## GOAL OF THE EXERCISE
State, as a number alone, how many lines of the data contain the string "cell".

#### RECORDS SHOWN

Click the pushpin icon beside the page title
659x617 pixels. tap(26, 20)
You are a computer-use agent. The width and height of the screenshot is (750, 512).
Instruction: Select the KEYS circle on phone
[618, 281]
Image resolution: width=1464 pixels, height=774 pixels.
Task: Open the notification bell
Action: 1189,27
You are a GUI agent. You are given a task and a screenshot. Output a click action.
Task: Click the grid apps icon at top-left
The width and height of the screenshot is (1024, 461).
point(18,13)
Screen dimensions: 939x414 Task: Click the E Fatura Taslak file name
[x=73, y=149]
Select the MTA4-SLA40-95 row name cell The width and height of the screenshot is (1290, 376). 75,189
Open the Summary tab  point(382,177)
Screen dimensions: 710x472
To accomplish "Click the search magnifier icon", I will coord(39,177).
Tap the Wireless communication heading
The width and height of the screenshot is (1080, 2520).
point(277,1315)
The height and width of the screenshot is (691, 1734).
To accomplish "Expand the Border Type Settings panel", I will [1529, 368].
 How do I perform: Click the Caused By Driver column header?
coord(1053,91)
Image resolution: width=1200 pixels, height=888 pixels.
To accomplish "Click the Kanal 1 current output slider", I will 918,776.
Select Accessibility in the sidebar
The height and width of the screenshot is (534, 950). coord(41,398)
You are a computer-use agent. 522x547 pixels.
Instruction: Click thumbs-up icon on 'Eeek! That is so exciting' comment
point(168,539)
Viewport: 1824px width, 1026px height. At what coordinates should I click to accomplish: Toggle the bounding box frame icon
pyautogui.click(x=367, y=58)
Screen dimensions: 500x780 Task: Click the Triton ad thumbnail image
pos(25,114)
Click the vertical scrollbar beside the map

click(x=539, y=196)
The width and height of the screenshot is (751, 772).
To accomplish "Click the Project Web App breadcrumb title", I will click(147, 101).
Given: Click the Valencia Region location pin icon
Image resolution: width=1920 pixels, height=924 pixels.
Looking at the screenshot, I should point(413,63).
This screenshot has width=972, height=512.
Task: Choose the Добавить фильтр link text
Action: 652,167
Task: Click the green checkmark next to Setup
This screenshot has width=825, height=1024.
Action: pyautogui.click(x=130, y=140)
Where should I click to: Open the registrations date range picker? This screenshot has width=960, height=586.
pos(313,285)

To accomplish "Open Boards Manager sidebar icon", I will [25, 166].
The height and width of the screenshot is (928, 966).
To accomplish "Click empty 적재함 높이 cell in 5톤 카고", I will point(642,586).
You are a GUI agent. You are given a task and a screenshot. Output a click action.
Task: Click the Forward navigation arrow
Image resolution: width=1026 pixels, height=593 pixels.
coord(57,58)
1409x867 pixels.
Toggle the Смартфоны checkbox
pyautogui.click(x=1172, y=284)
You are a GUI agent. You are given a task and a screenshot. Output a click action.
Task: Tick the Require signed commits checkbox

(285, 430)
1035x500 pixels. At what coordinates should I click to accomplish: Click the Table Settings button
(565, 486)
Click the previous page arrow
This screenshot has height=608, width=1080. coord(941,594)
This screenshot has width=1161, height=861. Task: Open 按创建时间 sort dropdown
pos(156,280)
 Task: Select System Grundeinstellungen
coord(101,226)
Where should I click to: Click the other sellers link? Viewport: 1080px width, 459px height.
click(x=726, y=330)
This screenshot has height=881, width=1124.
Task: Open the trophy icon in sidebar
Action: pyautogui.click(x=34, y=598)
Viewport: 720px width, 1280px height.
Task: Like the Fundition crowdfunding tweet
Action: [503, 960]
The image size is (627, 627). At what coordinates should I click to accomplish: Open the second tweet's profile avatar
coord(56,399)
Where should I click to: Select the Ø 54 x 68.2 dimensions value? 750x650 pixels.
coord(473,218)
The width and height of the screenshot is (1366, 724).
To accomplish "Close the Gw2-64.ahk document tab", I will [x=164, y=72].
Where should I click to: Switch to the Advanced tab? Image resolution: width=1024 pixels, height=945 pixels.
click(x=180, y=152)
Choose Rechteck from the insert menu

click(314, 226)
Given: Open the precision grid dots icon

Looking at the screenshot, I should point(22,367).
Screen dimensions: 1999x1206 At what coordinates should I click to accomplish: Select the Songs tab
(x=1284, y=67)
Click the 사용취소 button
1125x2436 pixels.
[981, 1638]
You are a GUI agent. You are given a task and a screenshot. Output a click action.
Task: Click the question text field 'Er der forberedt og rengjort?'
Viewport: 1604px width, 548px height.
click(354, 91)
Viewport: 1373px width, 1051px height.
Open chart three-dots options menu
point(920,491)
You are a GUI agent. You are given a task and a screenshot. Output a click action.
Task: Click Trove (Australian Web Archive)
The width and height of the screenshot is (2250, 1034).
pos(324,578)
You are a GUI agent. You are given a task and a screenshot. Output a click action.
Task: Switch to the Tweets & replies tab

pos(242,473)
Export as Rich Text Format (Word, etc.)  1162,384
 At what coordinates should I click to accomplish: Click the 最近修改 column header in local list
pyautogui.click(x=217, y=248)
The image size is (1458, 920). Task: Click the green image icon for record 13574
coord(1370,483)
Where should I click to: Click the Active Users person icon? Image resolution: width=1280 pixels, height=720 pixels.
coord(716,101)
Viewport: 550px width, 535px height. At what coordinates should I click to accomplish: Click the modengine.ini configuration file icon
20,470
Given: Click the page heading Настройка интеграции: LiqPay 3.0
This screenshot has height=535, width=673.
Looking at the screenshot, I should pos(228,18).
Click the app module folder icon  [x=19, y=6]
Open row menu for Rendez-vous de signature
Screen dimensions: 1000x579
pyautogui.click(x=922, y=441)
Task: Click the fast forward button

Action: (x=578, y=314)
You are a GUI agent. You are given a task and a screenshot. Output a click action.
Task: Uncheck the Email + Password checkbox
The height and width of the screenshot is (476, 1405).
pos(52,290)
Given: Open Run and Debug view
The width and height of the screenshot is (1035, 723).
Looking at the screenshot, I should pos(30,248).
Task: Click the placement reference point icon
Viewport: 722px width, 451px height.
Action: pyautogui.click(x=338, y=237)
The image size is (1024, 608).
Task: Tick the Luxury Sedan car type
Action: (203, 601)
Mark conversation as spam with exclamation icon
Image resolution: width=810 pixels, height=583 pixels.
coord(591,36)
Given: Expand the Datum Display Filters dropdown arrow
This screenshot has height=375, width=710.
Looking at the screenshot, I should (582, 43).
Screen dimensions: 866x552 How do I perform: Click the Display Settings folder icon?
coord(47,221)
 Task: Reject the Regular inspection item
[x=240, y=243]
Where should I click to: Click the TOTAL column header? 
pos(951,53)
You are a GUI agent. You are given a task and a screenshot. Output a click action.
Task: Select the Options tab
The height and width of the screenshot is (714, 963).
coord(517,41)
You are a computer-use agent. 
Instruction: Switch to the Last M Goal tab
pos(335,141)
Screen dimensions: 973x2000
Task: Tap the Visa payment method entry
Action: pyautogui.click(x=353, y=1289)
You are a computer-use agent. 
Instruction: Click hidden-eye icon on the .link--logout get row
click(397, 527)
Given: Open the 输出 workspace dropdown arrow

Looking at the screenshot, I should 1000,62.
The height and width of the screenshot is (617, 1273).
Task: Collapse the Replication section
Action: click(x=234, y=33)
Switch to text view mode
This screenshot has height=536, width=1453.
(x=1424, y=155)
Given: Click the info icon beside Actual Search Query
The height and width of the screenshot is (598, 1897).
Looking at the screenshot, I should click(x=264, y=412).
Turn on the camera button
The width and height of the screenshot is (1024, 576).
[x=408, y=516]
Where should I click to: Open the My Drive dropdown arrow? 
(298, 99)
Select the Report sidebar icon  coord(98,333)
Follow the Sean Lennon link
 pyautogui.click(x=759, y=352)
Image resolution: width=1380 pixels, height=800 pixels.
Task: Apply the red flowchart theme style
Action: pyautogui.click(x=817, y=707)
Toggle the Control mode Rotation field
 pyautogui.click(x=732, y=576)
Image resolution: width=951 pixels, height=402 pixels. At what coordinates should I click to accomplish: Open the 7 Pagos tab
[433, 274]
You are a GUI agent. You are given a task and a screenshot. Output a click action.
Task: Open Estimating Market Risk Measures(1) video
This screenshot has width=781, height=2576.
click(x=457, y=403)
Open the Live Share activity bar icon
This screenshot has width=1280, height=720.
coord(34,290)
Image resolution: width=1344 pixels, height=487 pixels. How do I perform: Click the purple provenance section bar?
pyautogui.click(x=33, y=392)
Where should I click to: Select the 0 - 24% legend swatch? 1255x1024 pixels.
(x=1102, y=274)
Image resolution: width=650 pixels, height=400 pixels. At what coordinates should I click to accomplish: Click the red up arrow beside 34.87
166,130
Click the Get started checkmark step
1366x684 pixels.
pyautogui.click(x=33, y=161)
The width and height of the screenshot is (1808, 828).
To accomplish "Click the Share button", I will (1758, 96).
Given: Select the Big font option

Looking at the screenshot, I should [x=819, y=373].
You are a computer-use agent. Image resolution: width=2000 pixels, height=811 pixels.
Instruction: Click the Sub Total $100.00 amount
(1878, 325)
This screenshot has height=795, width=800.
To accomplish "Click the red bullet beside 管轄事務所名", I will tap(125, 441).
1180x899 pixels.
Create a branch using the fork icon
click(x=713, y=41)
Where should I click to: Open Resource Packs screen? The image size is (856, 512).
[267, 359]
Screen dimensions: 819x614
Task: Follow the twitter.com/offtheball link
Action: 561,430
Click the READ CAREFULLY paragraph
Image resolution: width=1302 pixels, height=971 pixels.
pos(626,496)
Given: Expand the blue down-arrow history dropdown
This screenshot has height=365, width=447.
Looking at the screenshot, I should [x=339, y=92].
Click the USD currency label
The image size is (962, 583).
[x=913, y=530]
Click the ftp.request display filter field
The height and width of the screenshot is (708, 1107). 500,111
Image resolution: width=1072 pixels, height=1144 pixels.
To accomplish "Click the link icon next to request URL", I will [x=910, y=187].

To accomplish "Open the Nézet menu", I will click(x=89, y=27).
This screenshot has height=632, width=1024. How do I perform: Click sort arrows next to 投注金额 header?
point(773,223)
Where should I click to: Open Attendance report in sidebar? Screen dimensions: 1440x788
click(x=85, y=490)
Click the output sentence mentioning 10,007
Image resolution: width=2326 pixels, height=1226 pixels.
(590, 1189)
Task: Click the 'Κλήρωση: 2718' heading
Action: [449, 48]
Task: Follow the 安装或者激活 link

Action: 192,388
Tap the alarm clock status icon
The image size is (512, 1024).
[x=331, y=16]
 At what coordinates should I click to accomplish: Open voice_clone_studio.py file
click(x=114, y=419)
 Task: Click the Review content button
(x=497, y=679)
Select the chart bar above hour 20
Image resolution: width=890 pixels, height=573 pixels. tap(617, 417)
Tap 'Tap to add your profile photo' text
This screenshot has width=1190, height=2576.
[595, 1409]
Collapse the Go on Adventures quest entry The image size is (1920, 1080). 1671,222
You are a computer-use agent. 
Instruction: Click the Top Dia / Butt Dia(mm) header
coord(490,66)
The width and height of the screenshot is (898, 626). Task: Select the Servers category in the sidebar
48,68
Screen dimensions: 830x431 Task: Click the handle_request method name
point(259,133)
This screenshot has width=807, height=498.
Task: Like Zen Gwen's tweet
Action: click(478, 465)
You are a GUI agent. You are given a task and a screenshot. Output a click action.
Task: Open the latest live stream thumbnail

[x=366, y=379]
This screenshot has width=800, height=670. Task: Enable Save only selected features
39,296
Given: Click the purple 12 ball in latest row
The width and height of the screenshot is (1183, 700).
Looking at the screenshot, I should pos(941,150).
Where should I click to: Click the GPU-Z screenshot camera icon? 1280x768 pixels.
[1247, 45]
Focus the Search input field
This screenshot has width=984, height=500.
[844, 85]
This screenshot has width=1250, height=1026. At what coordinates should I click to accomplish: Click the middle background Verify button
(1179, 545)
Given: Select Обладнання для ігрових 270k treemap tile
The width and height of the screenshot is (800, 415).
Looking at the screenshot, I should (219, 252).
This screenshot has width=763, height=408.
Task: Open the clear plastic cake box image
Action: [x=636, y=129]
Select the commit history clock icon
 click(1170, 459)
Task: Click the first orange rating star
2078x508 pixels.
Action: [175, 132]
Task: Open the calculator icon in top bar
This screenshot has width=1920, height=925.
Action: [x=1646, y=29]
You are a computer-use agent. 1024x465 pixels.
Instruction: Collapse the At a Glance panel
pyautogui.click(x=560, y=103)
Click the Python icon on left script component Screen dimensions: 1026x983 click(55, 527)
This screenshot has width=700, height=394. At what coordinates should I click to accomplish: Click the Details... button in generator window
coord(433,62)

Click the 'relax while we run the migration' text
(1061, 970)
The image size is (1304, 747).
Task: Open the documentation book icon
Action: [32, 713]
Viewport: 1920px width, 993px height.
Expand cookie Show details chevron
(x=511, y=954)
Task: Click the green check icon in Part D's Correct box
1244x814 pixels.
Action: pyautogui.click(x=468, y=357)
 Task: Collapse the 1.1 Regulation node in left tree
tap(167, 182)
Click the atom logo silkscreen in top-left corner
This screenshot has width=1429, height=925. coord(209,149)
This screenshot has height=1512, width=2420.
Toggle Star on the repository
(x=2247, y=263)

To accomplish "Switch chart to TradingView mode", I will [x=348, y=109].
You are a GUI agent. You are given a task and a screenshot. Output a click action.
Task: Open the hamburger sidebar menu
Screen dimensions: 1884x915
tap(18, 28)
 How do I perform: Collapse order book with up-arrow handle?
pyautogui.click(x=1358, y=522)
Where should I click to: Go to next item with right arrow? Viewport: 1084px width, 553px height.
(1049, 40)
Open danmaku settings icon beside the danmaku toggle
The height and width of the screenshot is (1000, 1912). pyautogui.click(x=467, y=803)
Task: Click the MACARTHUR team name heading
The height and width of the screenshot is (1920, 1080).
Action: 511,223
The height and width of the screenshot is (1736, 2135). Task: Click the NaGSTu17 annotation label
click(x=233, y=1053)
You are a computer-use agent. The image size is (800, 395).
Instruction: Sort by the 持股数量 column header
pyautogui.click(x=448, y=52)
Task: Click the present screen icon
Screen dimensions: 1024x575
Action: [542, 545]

########

## SOLUTION FOR THIS EXERCISE
2